Febriansa was one of the participants in the ministry’s new e-learning initiative for farmers affected by COVID-19. The 25-hour, 4-day training course was held in multiple batches from April 27 to June 18 to educate around 3,000 farmers across Indonesia who are under the social forestry farmers working groups supervised by the environment ministry. The program also promotes awareness on COVID-19 and how to act when someone is exposed to the disease.

''We will continue to encourage forest farmers to increase their production, because there is also more demand now. That way, the people's economy keeps going as they face challenges during the coronavirus pandemic, '' Environment and Forestry Minister Siti Nurbaya in a statement late last month.

For many farmers, online learning may become the "new normal" to increase their knowledge over the next few months, as the government has said that physical distancing and mask-wearing were likely here to stay.

Yet, in a broader context, Febriansa village’s struggle reflects the slow progress on creating wide and affordable internet access in Indonesia, with a recent study by the Economist Intelligence Unit (EIU) ranking Indonesia 57th of 100 countries on the Inclusive Internet Index.
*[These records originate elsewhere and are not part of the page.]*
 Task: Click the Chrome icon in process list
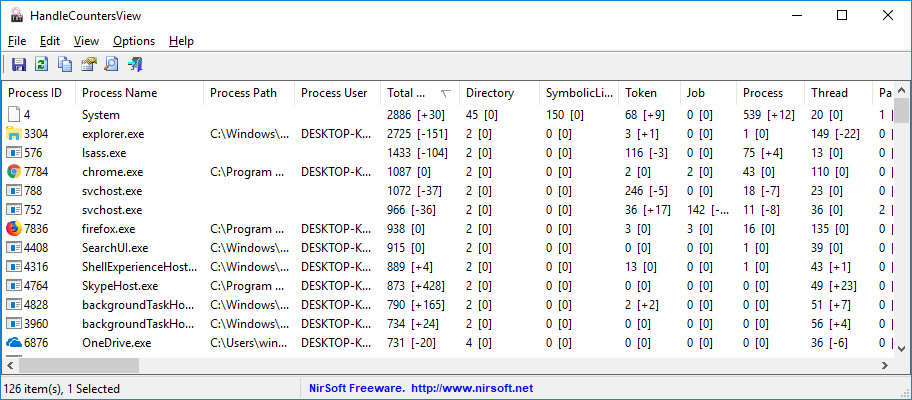(14, 172)
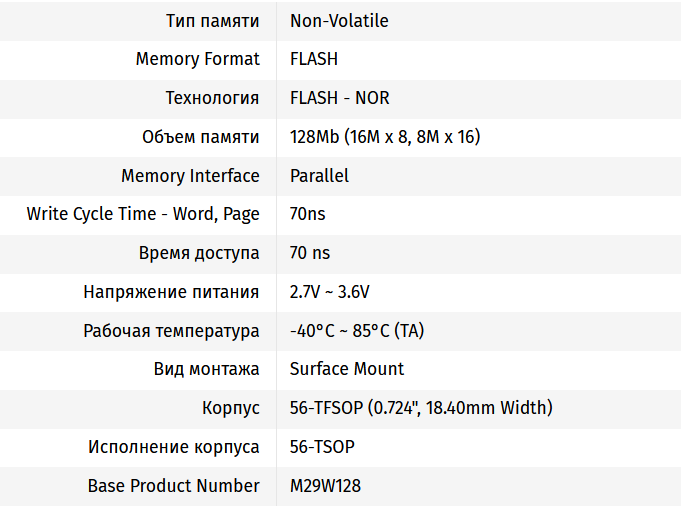Select the "70 ns" access time value
The image size is (681, 516).
310,253
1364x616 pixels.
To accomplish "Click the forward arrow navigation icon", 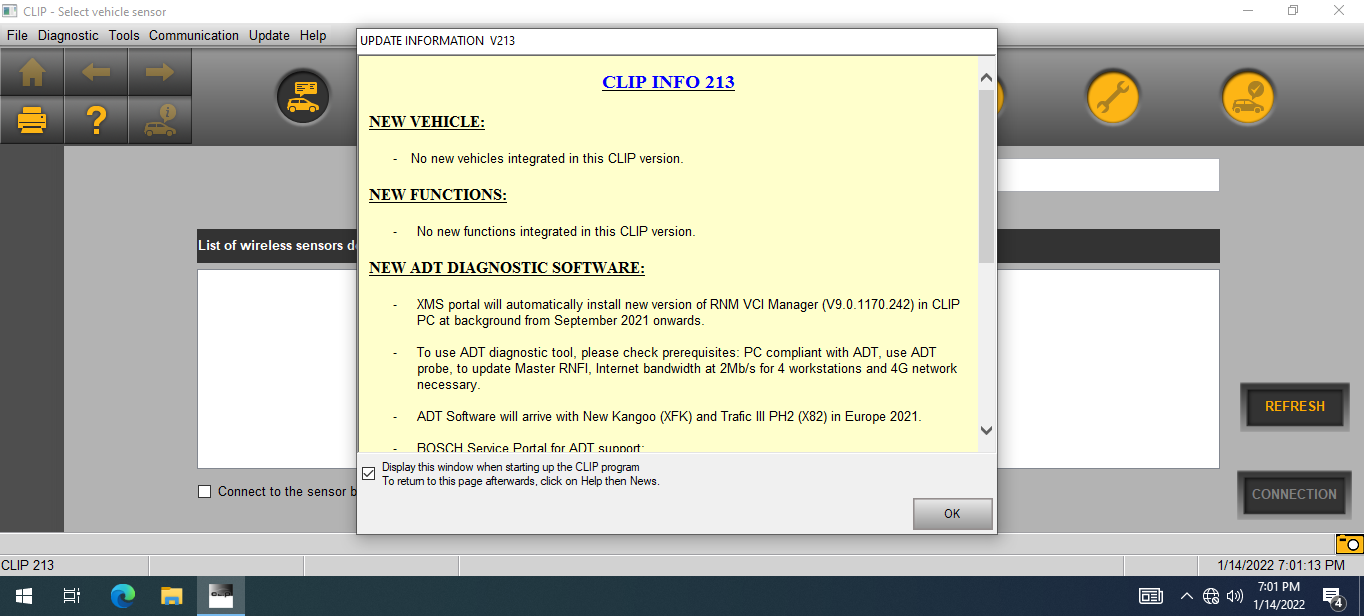I will tap(160, 72).
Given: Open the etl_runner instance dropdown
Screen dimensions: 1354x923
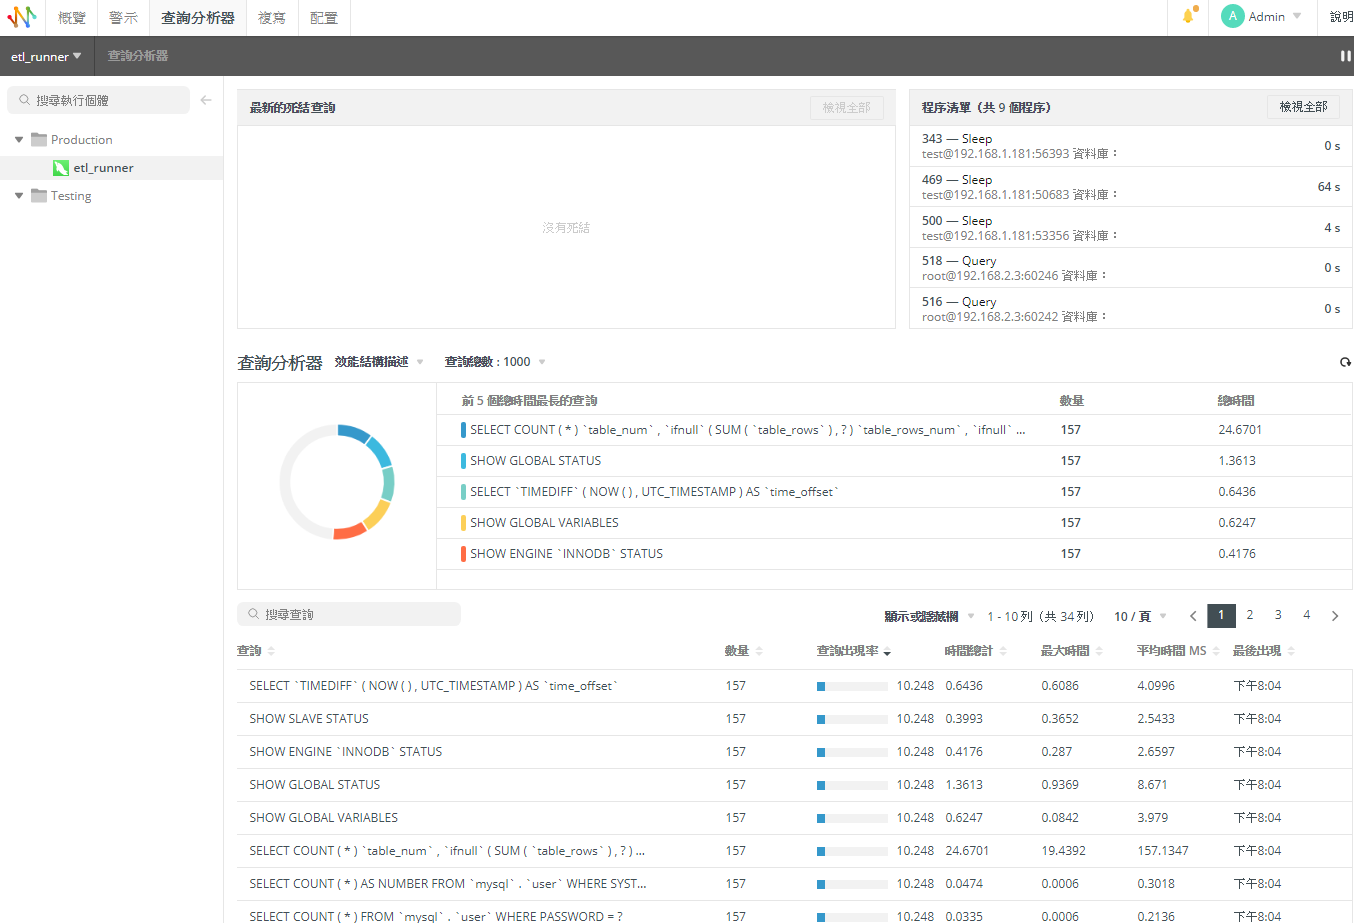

The infrastructure deficiencies jeopardize development programs for rural Indonesians.

Read also: Disconnected: Digital divide may jeopardize human rights

Indonesian Farmers Union (SPI) head Henry Saragih said farmers tended to have limited access to the internet and smartphones, which in turn limited the range of potential participants in such online initiatives.

Agriculture instructors also have their fair share of struggles. Instructor Iqbal Amiruddin Ihsan, 28, said the program had gone smoothly in Bandar Lampung, Lampung, but he added that he initially struggled to find farmers that own smartphones. He said farmers’ unfamiliarity with technology made the teaching process more difficult, including when he gave them a walkthrough of using teleconferencing application Zoom.

“In addition to a lack of technological knowhow, many of our local farmers are also above the age of 40 or 50 years and struggle to learn quickly,” he said, adding that the participants gradually became accustomed to the system as they joined more sessions.

He recommended that the government increase the bandwidth and improve network coverage for future classes. The government could also invite independent tutors from the private sector to provide broader insight.

Read also: Food shortage looms as experts slam reforms

Responding to such concerns, the ministry’s social forestry and environmental partnership director general, Bambang Supriyanto, said farmers who did not own a mobile phone could use the instructors’ laptops for up to five farmers per device. He also provided assurances that the instructors and participants would maintain a physical distance and use masks to prevent COVID-19 spread.

He said long-distance learning would motivate farmers and eventually increase their productivity.

The ministry will also give farmers Rp 800,000 (US$54.2) as "pocket money" to help those affected by COVID-19 meet their daily needs during the training, as well as to pay for communication and transportation expenses if the farmers must travel elsewhere to connect to the internet.

About 6,940 farmers are currently signed up with the ministry's social forestry working groups as of March 22.

Aside from distance learning, the ministry has bought 7,000 packs filled with various forestry products from local farmers, among other measures that aim to help them cope with the COVID-19 epidemic.

The ministry will also soon distribute a stimulus, where 1,000 farmer groups could obtain Rp 50 million per group to fund their farming needs and 270 others could get assistance in adding value to their commodities, Bambang said.

Swary Utami Dewi, one of the e-learning tutors, said she was impressed and happy to see the farmers’ motivation during the learning sessions. She considered the program’s first batch on April 27 to 30 to be successful and said the participants had experienced a “new normal” by resorting to distance learning.

“There were many funny experiences, like some of them being confused about how to use Zoom and [forgetting] to turn off the sound or the screen,” she said.